Breakout/Breakdown Engine

patterns/breakout.py

from dataclasses import dataclass
from typing import Optional, Literal
import pandas as pd

SignalType = Literal["BREAKOUT", "BREAKDOWN", "NONE"]

@dataclass
class Signal:
    symbol:       str
    signal_type:  SignalType
    timeframe:    str          # "5m" or "15m"
    level:        float        # broken S or R price
    close:        float        # current candle close
    touches:      int          # tests before breakout
    vol_ratio:    float        # vol / avg_vol_20
    body_pct:     float        # candle body size %
    liq_grab:     bool         # liquidity grab detected
    timestamp:    str

class BreakoutEngine:
    """
    Criteria for a VALID BREAKOUT:
    ─────────────────────────────
    ✅ R-level tested ≥ 2 times before this bar
    ✅ Close > resistance + (ATR * 0.25)  → avoid false breaks
    ✅ Candle body > 50% of total range   → strong conviction bar
    ✅ Volume ≥ 1.5x 20-bar average        (configurable)

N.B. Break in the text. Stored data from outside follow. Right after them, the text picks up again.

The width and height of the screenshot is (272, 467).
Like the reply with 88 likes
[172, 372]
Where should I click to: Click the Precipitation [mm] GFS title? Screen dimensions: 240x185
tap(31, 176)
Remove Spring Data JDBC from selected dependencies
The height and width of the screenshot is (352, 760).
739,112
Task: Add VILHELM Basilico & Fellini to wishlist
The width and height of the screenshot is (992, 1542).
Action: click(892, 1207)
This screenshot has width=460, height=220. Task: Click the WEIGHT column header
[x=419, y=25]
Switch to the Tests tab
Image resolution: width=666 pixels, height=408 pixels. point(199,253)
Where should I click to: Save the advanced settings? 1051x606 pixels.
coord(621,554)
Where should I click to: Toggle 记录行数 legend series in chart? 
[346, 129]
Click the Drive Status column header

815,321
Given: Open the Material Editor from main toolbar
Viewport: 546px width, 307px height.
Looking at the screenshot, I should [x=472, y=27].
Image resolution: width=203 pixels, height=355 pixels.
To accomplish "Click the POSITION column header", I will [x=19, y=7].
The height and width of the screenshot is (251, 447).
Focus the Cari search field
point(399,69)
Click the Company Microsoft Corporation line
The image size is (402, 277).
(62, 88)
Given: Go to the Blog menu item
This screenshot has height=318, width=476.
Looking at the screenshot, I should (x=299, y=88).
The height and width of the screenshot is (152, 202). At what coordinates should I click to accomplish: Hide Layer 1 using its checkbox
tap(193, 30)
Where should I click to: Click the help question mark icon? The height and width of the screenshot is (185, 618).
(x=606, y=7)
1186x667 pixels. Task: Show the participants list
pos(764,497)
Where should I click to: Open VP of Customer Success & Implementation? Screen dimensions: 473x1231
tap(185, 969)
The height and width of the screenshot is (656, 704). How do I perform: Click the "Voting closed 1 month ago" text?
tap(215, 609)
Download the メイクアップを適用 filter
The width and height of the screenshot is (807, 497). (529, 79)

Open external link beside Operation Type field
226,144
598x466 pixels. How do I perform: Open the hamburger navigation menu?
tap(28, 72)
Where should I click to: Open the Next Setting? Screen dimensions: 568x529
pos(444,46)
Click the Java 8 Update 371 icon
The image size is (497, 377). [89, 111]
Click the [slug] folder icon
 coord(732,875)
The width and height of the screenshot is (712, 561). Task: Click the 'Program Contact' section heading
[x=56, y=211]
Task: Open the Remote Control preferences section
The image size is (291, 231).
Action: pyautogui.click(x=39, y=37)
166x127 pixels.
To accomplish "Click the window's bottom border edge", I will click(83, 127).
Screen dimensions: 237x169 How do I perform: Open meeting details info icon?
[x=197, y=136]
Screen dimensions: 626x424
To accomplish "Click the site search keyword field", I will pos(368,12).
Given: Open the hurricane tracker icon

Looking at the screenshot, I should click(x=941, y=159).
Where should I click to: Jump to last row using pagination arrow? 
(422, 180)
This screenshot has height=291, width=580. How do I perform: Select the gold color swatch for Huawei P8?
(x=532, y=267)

    Criteria for a VALID BREAKDOWN:
    ────────────────────────────────
    ✅ S-level tested ≥ 2 times before this bar  
    ✅ Close < support - (ATR * 0.25)
    ✅ Candle body > 50% of total range
    ✅ Volume ≥ 1.5x 20-bar average
    """
    
    def __init__(self,
        atr_buffer_mult: float = 0.25,
        min_vol_ratio:   float = 1.5,
        min_body_pct:    float = 0.5,
        min_touches:     int   = 2,
    ):
        self.atr_mult    = atr_buffer_mult
        self.vol_thresh  = min_vol_ratio
        self.body_thresh = min_body_pct
        self.min_touches = min_touches

    def evaluate(self, symbol: str,
                 df: pd.DataFrame,
                 levels: dict,
                 timeframe: str) -> Optional[Signal]:
        """
        Evaluate the latest bar against detected S/R levels.
        Returns Signal if breakout/breakdown detected, else None.
        """
        bar  = df.iloc[-1]
        atr  = self._atr(df, 14)
        avg_vol = df["volume"].iloc[-21:-1].mean()
        vol_ratio = bar["volume"] / avg_vol if avg_vol > 0 else 0
        bar_range = bar["high"] - bar["low"]
        body_pct  = (abs(bar["close"] - bar["open"]) /
                     bar_range) if bar_range > 0 else 0

        # CHECK RESISTANCE BREAKOUT
        for level in levels.get("resistance", []):
            if (level["touches"] >= self.min_touches and
                bar["close"] > level["price"] + atr * self.atr_mult and
                body_pct >= self.body_thresh and
                vol_ratio >= self.vol_thresh):
                return Signal(
                    symbol=symbol, signal_type="BREAKOUT",
                    timeframe=timeframe,
                    level=level["price"], close=bar["close"],
                    touches=level["touches"], vol_ratio=round(vol_ratio,2),
                    body_pct=round(body_pct,2),
                    liq_grab=self._liq_grab_check(df, level["price"]),
                    timestamp=str(df.index[-1])
                )

        # CHECK SUPPORT BREAKDOWN (mirror logic)
        for level in levels.get("support", []):
            if (level["touches"] >= self.min_touches and
                bar["close"] < level["price"] - atr * self.atr_mult and
                body_pct >= self.body_thresh and
                vol_ratio >= self.vol_thresh):
                return Signal(
                    symbol=symbol, signal_type="BREAKDOWN",
                    timeframe=timeframe,
                    level=level["price"], close=bar["close"],
                    touches=level["touches"], vol_ratio=round(vol_ratio,2),
                    body_pct=round(body_pct,2),
                    liq_grab=self._liq_grab_check(df, level["price"]),
                    timestamp=str(df.index[-1])
                )
        return None

    def _atr(self, df, period=14) -> float:
        """Average True Range — measures volatility."""
        h, l, pc = df["high"], df["low"], df["close"].shift(1)
        tr = pd.concat([h-l, (h-pc).abs(), (l-pc).abs()], axis=1).max(axis=1)
        return tr.rolling(period).mean().iloc[-1]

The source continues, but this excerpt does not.